|Remarks by Governor Edward W. Kelley, Jr.
Owens Distinguished Lecture Series, Owens Graduate School of Management, Vanderbilt University
March 25, 1999
Thinking about Y2K
I am delighted to be back on this campus again at the invitation of my old friend, Dr. Dewey Daane, who served before me as a governor of the Federal Reserve. These are challenging times for economic policymakers, and there are many issues currently facing our nation's central bank. But at the top of the list as a first priority is the Year 2000 computer problem, and that is our subject for today.
Recently this topic has been receiving a great deal of attention and I'm sure that everyone here is familiar with the basic issue--specifically, that information generated by computers may be inaccurate, or that computers and electronic systems may malfunction because they cannot correctly process Year 2000 dates. With that stipulation, I will dwell no further on the nature of the problem itself, but rather attempt to focus on its likely economic impact. The economic stakes here are potentially very large and the spectrum of possible outcomes potentially very broad, ranging from minimal to very serious. For the truth of the matter is that this episode is unique: We really have had no previous experience with a challenge of this sort to give us reliable guideposts.

* Brief *
Reproduce the stretch of the Y2K speech from "Owens Distinguished Lecture" through "subject for today.". Work only from the Y2K speech above.

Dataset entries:
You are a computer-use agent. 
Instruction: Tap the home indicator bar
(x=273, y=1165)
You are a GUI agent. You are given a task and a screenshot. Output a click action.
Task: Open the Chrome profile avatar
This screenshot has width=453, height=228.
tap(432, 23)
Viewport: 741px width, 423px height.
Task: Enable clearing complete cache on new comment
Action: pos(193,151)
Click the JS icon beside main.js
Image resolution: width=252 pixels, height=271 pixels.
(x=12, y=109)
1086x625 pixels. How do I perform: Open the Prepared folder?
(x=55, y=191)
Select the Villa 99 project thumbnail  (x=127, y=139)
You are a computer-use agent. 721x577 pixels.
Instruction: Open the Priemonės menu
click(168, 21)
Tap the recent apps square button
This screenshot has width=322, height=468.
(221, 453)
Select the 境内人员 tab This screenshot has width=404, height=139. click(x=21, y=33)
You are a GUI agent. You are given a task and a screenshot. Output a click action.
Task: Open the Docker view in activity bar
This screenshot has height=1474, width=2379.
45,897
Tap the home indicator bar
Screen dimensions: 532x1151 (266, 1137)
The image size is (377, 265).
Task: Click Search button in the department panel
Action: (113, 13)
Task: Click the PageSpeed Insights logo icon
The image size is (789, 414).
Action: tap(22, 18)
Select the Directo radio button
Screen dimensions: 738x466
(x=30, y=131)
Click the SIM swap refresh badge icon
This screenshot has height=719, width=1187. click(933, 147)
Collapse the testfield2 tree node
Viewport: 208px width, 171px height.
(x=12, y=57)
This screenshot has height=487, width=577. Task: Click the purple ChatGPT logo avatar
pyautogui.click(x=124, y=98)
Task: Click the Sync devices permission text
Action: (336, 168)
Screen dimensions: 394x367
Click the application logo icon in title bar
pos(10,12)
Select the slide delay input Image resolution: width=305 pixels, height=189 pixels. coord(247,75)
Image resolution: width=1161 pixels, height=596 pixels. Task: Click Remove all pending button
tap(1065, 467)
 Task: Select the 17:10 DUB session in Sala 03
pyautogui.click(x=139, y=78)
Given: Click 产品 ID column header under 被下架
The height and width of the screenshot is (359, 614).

* Answer for the task *
Owens Distinguished Lecture Series, Owens Graduate School of Management, Vanderbilt University
March 25, 1999
Thinking about Y2K
I am delighted to be back on this campus again at the invitation of my old friend, Dr. Dewey Daane, who served before me as a governor of the Federal Reserve. These are challenging times for economic policymakers, and there are many issues currently facing our nation's central bank. But at the top of the list as a first priority is the Year 2000 computer problem, and that is our subject for today.